[ACTIVITY]: Restate the entries below word for word, omitting nothing.

+++++

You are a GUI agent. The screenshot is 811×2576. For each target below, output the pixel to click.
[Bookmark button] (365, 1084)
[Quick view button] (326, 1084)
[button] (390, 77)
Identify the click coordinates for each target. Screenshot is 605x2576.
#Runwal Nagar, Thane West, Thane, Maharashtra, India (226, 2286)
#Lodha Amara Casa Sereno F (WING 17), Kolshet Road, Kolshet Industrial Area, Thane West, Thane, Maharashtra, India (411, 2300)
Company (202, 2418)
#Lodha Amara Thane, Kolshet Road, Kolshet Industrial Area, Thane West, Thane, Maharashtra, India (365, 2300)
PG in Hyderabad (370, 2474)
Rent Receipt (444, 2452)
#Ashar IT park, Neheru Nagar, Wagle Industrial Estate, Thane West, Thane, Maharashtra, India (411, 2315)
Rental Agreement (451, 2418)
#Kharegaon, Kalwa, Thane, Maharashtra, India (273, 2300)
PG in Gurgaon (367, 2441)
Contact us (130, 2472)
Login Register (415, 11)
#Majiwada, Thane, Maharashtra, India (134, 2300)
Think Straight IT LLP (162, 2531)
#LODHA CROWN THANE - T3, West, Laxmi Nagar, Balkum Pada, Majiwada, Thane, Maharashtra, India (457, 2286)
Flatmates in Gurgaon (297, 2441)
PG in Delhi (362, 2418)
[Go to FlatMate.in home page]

+++++

[YOUR RESPONSE]:
You are a GUI agent. The screenshot is 811×2576. For each target below, output the pixel to click.
[Bookmark button] (365, 1084)
[Quick view button] (326, 1084)
[button] (390, 77)
Identify the click coordinates for each target. Screenshot is 605x2576.
#Runwal Nagar, Thane West, Thane, Maharashtra, India (226, 2286)
#Lodha Amara Casa Sereno F (WING 17), Kolshet Road, Kolshet Industrial Area, Thane West, Thane, Maharashtra, India (411, 2300)
Company (202, 2418)
#Lodha Amara Thane, Kolshet Road, Kolshet Industrial Area, Thane West, Thane, Maharashtra, India (365, 2300)
PG in Hyderabad (370, 2474)
Rent Receipt (444, 2452)
#Ashar IT park, Neheru Nagar, Wagle Industrial Estate, Thane West, Thane, Maharashtra, India (411, 2315)
Rental Agreement (451, 2418)
#Kharegaon, Kalwa, Thane, Maharashtra, India (273, 2300)
PG in Gurgaon (367, 2441)
Contact us (130, 2472)
Login Register (415, 11)
#Majiwada, Thane, Maharashtra, India (134, 2300)
Think Straight IT LLP (162, 2531)
#LODHA CROWN THANE - T3, West, Laxmi Nagar, Balkum Pada, Majiwada, Thane, Maharashtra, India (457, 2286)
Flatmates in Gurgaon (297, 2441)
PG in Delhi (362, 2418)
[Go to FlatMate.in home page]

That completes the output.